» **WHAT TO PRODUCE**
Here is a set of records. Copy them all exactly.
DATA EXCERPTS: Begin
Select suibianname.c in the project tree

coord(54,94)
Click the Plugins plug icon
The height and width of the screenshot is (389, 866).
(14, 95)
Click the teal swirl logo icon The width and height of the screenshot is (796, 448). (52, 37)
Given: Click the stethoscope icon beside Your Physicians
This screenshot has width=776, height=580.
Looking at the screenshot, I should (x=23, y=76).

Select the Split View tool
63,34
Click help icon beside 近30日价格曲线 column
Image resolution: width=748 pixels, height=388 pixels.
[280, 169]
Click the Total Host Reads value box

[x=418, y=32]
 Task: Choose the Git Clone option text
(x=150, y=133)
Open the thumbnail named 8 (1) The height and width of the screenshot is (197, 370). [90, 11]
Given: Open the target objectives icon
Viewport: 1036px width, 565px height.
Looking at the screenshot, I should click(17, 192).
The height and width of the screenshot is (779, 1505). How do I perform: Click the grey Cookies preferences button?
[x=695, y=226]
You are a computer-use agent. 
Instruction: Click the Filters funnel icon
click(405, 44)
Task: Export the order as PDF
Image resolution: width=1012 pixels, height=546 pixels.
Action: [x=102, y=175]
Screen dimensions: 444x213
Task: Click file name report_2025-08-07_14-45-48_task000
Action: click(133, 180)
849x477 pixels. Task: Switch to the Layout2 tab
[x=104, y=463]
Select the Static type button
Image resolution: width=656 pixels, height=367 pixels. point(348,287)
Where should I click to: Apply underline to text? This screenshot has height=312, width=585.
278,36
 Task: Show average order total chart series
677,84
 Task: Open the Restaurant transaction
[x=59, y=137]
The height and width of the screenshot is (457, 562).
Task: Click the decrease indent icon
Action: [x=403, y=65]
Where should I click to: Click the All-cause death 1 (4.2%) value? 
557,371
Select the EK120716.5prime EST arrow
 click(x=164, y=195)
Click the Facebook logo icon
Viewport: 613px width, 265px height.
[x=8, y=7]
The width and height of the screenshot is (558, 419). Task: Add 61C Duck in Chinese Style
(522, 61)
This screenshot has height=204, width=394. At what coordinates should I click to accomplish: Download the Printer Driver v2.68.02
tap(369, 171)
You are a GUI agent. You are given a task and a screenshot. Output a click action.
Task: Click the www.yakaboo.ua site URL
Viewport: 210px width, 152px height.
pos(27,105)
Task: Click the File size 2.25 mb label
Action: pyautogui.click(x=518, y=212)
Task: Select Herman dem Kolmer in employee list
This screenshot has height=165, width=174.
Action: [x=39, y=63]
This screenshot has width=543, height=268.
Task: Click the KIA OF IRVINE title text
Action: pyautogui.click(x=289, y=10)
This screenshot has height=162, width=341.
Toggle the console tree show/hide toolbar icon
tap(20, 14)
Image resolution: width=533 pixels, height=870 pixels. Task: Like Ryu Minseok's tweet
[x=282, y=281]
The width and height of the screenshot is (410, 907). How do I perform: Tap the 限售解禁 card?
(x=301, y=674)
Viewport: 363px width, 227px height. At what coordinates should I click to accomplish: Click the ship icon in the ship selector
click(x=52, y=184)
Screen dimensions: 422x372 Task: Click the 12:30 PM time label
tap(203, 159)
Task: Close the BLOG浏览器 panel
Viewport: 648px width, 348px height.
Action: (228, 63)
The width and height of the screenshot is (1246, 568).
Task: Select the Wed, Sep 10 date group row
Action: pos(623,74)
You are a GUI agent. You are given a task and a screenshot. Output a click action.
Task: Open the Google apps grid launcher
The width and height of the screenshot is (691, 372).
DATA EXCERPTS: End
» **RESPONSE BELOW**
Select suibianname.c in the project tree

coord(54,94)
Click the Plugins plug icon
The height and width of the screenshot is (389, 866).
(14, 95)
Click the teal swirl logo icon The width and height of the screenshot is (796, 448). (52, 37)
Given: Click the stethoscope icon beside Your Physicians
This screenshot has width=776, height=580.
Looking at the screenshot, I should (x=23, y=76).

Select the Split View tool
63,34
Click help icon beside 近30日价格曲线 column
Image resolution: width=748 pixels, height=388 pixels.
[280, 169]
Click the Total Host Reads value box

[x=418, y=32]
 Task: Choose the Git Clone option text
(x=150, y=133)
Open the thumbnail named 8 (1) The height and width of the screenshot is (197, 370). [90, 11]
Given: Open the target objectives icon
Viewport: 1036px width, 565px height.
Looking at the screenshot, I should click(17, 192).
The height and width of the screenshot is (779, 1505). How do I perform: Click the grey Cookies preferences button?
[x=695, y=226]
You are a computer-use agent. 
Instruction: Click the Filters funnel icon
click(405, 44)
Task: Export the order as PDF
Image resolution: width=1012 pixels, height=546 pixels.
Action: [x=102, y=175]
Screen dimensions: 444x213
Task: Click file name report_2025-08-07_14-45-48_task000
Action: click(133, 180)
849x477 pixels. Task: Switch to the Layout2 tab
[x=104, y=463]
Select the Static type button
Image resolution: width=656 pixels, height=367 pixels. point(348,287)
Where should I click to: Apply underline to text? This screenshot has height=312, width=585.
278,36
 Task: Show average order total chart series
677,84
 Task: Open the Restaurant transaction
[x=59, y=137]
The height and width of the screenshot is (457, 562).
Task: Click the decrease indent icon
Action: [x=403, y=65]
Where should I click to: Click the All-cause death 1 (4.2%) value? 
557,371
Select the EK120716.5prime EST arrow
 click(x=164, y=195)
Click the Facebook logo icon
Viewport: 613px width, 265px height.
[x=8, y=7]
The width and height of the screenshot is (558, 419). Task: Add 61C Duck in Chinese Style
(522, 61)
This screenshot has height=204, width=394. At what coordinates should I click to accomplish: Download the Printer Driver v2.68.02
tap(369, 171)
You are a GUI agent. You are given a task and a screenshot. Output a click action.
Task: Click the www.yakaboo.ua site URL
Viewport: 210px width, 152px height.
pos(27,105)
Task: Click the File size 2.25 mb label
Action: pyautogui.click(x=518, y=212)
Task: Select Herman dem Kolmer in employee list
This screenshot has height=165, width=174.
Action: [x=39, y=63]
This screenshot has width=543, height=268.
Task: Click the KIA OF IRVINE title text
Action: pyautogui.click(x=289, y=10)
This screenshot has height=162, width=341.
Toggle the console tree show/hide toolbar icon
tap(20, 14)
Image resolution: width=533 pixels, height=870 pixels. Task: Like Ryu Minseok's tweet
[x=282, y=281]
The width and height of the screenshot is (410, 907). How do I perform: Tap the 限售解禁 card?
(x=301, y=674)
Viewport: 363px width, 227px height. At what coordinates should I click to accomplish: Click the ship icon in the ship selector
click(x=52, y=184)
Screen dimensions: 422x372 Task: Click the 12:30 PM time label
tap(203, 159)
Task: Close the BLOG浏览器 panel
Viewport: 648px width, 348px height.
Action: (228, 63)
The width and height of the screenshot is (1246, 568).
Task: Select the Wed, Sep 10 date group row
Action: pos(623,74)
You are a GUI agent. You are given a task and a screenshot. Output a click action.
Task: Open the Google apps grid launcher
The width and height of the screenshot is (691, 372).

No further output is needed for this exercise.